Brain of Blood (also known as The Creature's Revenge, The Oozing Skull, and The Undying Brain) is a 1971 American horror film directed by Al Adamson and starring Grant Williams, Kent Taylor and Reed Hadley. Angelo Rossitto and John Bloom also appeared in it. It was Hadley's last film appearance before his death in 1974.

==Plot==
Amir, the benevolent ruler of Kalid, is dying, but there is the hope of transplanting his brain into another body. Freshly deceased, he is flown to the United States where Dr. Trenton, having unwisely put off acquiring another body until the last minute, transplants Amir's brain into the body of the disfigured simpleton assistant who failed in said chore. Dr. Trenton has a few nefarious plot twists of his own in mind, and then there's the thing with the dwarf and the woman chained in the basement.

==Cast==
- Grant Williams as Bob Negserian
- Kent Taylor as Dr. Lloyd Trenton
- John Bloom as Gor
- Regina Carrol as Tracey Wilson
- Vicki Volante as Katherine
- Angelo Rossitto as Dorro
- Reed Hadley as Amir
- Zandor Vorkov as Mohammed
- Richard Smedley as Angel
- Gus Peters as Charlie
- Margo Hope as Pale Girl
- Bruce Kimball as Jim
- Irv Saunders (billed as Ervin Saunders) as Victim

==Production==
Brain of Blood was produced by Samuel M. Sherman, Al Adamson and Kane W. Lynn.
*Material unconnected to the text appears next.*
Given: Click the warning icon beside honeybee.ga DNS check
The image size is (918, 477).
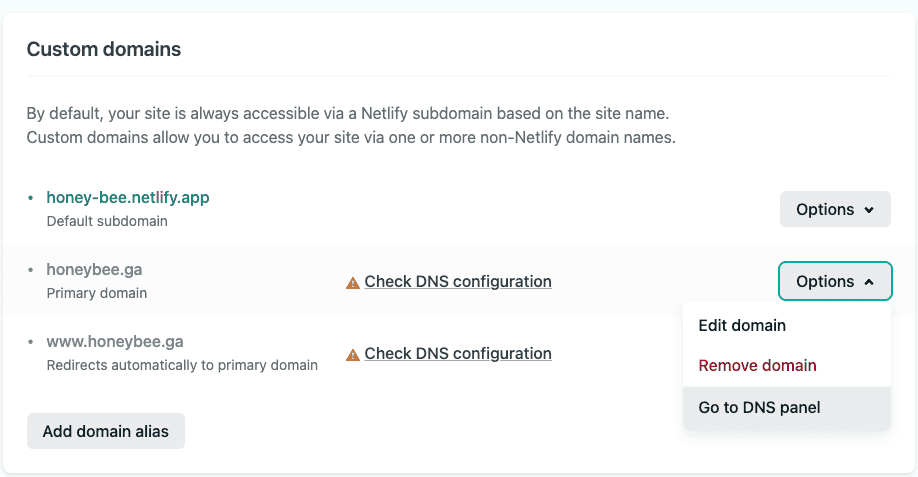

It was written by Joe Van Rodgers (screenplay) along with Lynn and Sherman. It was filmed by cinematographer Louis Horvath and edited by J.P. Spohn.

For the brain transplant scene, the crew used animal brains purchased from a farm market.

==Cinematic Titanic==
In 2007, Joel Hodgson created a new comedy riffing project called Cinematic Titanic. Along with other former cast members of Hodgson's former series Mystery Science Theater 3000, Hodgson riffed Brain of Blood (under the later DVD title The Oozing Skull) as their first film for the new project.